**Information**
______________________________

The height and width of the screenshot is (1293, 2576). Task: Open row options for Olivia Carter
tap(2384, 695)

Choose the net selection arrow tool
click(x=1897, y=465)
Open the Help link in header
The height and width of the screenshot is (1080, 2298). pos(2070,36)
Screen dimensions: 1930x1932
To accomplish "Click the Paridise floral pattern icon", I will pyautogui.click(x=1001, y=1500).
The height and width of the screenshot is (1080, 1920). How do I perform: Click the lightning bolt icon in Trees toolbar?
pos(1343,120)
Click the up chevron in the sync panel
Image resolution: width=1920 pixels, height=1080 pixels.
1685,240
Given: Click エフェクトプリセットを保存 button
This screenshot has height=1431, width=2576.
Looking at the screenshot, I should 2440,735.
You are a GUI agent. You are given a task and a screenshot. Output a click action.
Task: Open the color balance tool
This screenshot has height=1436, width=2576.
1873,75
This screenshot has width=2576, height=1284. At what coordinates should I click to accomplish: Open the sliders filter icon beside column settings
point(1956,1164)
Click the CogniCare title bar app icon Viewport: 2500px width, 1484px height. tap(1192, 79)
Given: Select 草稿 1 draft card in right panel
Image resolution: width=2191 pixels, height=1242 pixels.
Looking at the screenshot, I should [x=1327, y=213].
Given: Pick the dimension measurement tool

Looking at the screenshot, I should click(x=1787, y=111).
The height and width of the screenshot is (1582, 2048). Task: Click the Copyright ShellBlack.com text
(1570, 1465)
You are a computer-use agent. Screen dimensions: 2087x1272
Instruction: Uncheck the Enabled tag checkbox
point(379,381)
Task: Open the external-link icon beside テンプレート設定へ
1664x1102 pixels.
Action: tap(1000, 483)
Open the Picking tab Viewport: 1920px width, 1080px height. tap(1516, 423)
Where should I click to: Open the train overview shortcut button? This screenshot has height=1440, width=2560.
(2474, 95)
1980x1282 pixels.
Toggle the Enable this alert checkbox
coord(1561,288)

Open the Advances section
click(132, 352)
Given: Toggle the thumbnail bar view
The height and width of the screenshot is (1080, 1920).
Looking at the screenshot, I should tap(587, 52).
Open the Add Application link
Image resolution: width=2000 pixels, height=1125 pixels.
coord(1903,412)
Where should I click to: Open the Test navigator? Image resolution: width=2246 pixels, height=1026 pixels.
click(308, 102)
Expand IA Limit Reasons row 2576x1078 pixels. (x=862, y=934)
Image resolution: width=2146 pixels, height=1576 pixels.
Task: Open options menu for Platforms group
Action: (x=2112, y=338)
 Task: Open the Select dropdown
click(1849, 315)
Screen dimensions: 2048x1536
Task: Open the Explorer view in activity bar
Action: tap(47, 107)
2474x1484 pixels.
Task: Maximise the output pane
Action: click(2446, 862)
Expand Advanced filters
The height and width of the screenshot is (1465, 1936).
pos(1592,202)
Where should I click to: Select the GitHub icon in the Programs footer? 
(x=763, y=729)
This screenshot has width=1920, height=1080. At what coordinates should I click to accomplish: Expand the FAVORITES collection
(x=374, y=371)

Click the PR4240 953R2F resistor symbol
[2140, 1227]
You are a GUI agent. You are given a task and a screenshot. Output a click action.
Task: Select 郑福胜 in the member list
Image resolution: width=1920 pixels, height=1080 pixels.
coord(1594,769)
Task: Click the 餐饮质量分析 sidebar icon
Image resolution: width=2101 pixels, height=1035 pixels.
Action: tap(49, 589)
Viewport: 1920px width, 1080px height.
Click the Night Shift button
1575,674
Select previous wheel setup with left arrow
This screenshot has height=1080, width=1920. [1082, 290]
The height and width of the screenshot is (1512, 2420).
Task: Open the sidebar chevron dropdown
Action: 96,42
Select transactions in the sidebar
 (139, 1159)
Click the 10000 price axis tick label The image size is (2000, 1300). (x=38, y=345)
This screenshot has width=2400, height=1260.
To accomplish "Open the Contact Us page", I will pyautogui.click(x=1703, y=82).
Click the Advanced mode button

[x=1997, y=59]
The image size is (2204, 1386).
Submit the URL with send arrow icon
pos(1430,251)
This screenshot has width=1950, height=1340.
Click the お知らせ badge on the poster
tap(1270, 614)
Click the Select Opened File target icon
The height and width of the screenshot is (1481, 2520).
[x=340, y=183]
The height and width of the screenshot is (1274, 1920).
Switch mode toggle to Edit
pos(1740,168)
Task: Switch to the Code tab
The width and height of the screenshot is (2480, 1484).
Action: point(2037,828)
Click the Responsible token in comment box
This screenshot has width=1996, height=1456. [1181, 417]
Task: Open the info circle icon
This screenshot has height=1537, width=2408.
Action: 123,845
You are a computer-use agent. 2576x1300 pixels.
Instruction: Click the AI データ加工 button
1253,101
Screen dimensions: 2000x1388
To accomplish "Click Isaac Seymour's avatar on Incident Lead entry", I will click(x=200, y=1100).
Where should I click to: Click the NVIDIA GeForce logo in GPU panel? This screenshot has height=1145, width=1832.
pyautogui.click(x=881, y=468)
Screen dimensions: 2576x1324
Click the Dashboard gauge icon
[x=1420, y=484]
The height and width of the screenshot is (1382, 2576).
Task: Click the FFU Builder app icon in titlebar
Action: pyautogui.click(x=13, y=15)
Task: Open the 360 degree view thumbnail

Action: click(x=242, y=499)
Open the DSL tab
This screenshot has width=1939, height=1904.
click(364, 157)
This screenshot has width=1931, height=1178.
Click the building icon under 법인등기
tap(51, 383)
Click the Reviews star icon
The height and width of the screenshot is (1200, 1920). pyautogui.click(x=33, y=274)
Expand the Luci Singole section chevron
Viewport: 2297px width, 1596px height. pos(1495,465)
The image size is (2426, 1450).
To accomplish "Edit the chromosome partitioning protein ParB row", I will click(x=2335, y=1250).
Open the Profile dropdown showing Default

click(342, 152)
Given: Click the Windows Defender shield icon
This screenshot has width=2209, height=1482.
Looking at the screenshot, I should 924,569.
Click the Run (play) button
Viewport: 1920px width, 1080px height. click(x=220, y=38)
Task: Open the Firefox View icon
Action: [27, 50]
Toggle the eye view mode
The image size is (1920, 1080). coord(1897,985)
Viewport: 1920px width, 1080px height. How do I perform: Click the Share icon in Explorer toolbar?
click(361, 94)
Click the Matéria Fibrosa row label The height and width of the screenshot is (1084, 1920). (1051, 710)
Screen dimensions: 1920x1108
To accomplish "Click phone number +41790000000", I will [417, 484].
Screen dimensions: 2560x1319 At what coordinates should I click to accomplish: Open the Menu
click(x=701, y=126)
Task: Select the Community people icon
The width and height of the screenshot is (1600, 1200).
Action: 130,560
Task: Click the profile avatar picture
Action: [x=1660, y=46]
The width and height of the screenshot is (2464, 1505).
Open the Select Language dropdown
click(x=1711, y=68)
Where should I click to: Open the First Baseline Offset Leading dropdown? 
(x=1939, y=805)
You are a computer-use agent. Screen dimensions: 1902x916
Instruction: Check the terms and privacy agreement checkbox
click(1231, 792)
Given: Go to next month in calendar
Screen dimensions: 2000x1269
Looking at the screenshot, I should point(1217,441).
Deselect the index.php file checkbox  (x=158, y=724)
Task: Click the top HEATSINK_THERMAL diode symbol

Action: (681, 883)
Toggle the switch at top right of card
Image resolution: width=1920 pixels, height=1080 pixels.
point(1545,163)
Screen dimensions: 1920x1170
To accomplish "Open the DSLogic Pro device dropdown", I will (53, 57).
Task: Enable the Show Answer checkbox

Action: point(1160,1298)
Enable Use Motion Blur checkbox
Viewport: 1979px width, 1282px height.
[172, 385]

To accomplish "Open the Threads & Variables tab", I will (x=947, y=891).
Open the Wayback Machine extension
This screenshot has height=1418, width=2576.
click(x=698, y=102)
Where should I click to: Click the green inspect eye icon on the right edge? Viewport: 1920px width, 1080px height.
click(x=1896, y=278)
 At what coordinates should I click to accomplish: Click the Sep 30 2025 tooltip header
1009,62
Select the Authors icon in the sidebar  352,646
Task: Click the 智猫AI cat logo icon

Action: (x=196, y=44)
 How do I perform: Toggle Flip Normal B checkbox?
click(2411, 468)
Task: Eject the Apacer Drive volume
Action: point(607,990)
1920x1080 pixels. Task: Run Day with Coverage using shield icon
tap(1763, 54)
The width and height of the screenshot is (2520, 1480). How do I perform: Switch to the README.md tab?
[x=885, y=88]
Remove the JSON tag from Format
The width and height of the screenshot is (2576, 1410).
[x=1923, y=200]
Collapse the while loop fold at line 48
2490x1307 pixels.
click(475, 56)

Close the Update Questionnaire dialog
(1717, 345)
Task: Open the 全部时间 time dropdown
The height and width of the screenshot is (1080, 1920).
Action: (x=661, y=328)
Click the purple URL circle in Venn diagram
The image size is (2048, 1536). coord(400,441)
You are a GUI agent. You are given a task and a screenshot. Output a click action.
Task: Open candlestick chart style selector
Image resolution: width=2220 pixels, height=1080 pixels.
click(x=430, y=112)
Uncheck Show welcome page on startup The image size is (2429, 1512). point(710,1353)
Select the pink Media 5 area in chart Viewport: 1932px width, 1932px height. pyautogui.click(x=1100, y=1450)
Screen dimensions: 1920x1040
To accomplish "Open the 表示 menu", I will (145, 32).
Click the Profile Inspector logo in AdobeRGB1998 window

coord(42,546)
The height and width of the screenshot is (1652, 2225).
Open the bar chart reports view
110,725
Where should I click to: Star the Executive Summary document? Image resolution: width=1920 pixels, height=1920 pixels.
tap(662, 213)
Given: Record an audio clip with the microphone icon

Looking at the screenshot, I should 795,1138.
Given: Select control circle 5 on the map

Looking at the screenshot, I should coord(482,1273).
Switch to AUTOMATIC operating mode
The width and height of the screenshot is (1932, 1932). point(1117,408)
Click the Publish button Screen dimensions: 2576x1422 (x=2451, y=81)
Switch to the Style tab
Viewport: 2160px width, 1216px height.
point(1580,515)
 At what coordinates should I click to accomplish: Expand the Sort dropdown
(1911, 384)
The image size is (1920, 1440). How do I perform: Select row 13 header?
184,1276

______________________________

**Task to complete**
The word "label" appears in how many lines of the records? Give the number only.

**Response box**
2